He said he has more than enough to support a ballot measure to ask voters if there should be term limits for lawmakers.
"We are taking the term limits initiative to the voters directly," Rauner said.
Almost 600,000 signatures on nearly 68,000 pages were bound together in a 1,600-pound, 36-foot-long box to be delivered to the Illinois State Board of Elections. Rauner is leading the effort to put eight-year term limits on state lawmakers.
"Serve the voters and then leave office," he said. "We think that's fundamentally good government reform."
In order to put a constitutional amendment before the voters in November, the measure needs 290,000 valid signatures. The legislation would also change the sizes of the house and senate and increase the super-majority needed to override a governor's veto.
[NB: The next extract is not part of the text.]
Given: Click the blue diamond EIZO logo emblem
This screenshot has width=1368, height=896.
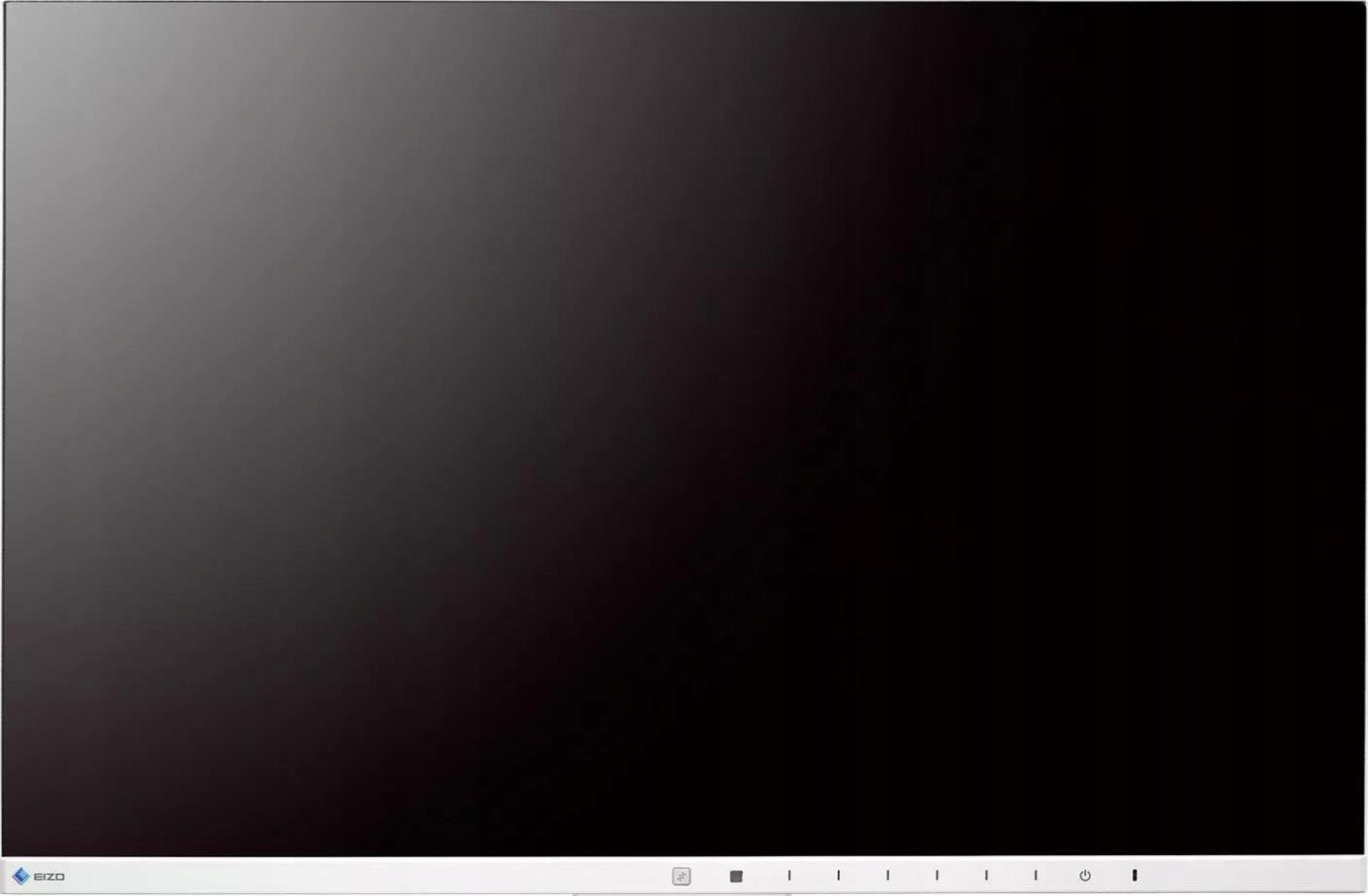Looking at the screenshot, I should [21, 876].
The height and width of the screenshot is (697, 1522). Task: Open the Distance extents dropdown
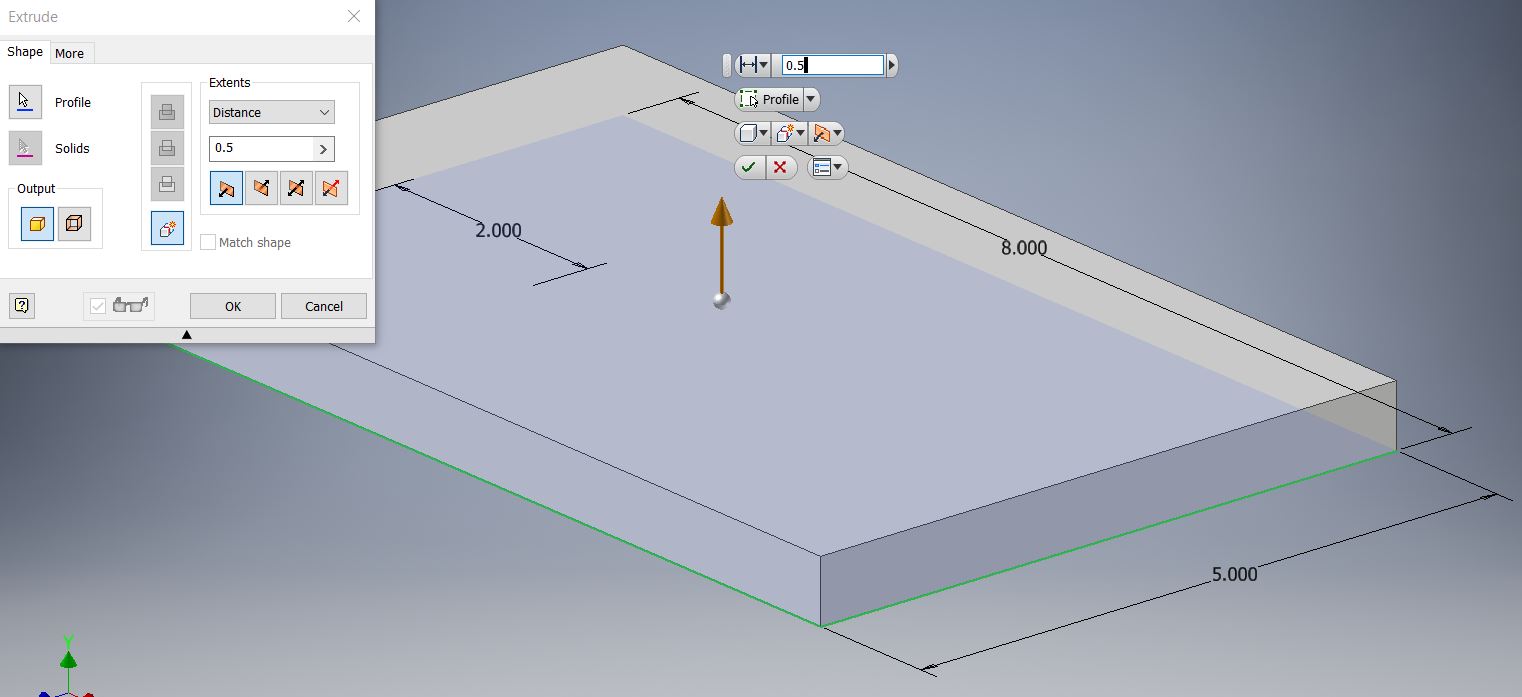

"If you get down here, and by the time you learn your job, it's time to leave," said State Rep. Chris Welch. "You wouldn't be effective."
A bill to limit the terms of the governor and other statewide officers was killed Tuesday when controlling democrats would not call it for a vote.
"They killed it because they like the status quo of what's going on in Illinois," said State Rep. Jim Durkin, minority leader.
"The Republican Party is a party of reaction, and this is a Republican Party politics," said State Rep. Mike Madigan, house speaker.
"We have career politicians who are fundamentally corrupt engaging in patronage, cronyism and failing the people of our state," Rauner said.
Rauner used the petition announcement to continue attacks on incumbent Pat Quinn, whose 2010 anti-violence program is now under investigation by the Cook County State's Attorneys Office.
Quinn said his administration uncovered and fixed problems in the program two years ago.
"Anytime there's a problem, I don't run away," said Gov. Pat Quinn. "I take it on, head on, on behalf of the common good."
"Looks like the whole thing was more of a slush fund for electoral politics," Rauner said of Quinn's anti-violence program.